Kommen dir Kommentare wie diese bekannt vor? Dann hab keine Angst, denn damit bist du nicht allein und du musst nicht gleich das Land verlassen oder dich von Bäumen fernhalten.

Hasskommentare sind alltäglicher Bestandteil auf Social Media Plattformen. Konstanze Marx hat untersucht, wie Politiker*innen und andere Personen des öffentlichen Lebens mit Anfeindungen umgehen. Sie erklärt anhand von Beispielen verschiedene Strategien, Hass aus seinem feindlichen in einen veränderten und lächerlich anmutenden Kontext zu bringen. Im Folgenden werden wir anhand von Konstanze Marxs Analysen verschiedene Positionierungsverfahren zu Hate Speech darstellen.

Mach’s wie Renate

https://m.facebook.com/renate.kuenast/photos/a.427734509050/10157008234349051/?type=3
Die Bild und Filmrechte Renate Künasts sind die einer Person des öffentlichen Lebens.

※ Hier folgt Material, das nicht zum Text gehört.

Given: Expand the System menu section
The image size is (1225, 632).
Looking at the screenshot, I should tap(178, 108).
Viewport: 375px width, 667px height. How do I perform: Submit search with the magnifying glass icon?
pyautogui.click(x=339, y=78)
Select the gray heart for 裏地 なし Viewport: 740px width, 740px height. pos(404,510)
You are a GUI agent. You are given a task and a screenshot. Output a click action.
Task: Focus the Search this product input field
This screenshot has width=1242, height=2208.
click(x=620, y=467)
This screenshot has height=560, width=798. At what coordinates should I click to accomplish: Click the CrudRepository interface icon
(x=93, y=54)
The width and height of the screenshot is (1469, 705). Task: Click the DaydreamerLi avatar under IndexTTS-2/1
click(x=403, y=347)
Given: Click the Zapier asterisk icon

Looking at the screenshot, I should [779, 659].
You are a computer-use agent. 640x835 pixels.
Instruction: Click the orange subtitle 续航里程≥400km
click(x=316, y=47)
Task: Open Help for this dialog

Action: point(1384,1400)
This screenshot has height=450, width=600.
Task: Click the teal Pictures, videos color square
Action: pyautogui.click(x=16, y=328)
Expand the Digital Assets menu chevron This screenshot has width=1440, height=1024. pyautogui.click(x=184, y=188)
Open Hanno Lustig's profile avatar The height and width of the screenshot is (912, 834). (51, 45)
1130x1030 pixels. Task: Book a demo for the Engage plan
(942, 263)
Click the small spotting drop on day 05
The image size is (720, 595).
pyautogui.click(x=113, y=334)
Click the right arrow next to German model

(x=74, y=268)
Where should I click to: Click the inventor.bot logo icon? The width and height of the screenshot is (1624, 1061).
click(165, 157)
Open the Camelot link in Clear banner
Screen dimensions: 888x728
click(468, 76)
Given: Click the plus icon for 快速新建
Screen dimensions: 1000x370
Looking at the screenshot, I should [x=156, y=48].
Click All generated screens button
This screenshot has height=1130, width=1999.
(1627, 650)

Das erste Beispiel, dass die Sprachwissenschaftlerin Marx diskutiert, ist die Facebook-Seite von Renate Künast. Da die, Politikerin der Grünen, häufiger Hasskommentare erreichen, hat sie ein „Hass-Tool“ auf ihrer Facebookseite etabliert. Dort können sich potenzielle Hater*innen informieren, wie man einen gelungenen Hasskommentar schreiben kann.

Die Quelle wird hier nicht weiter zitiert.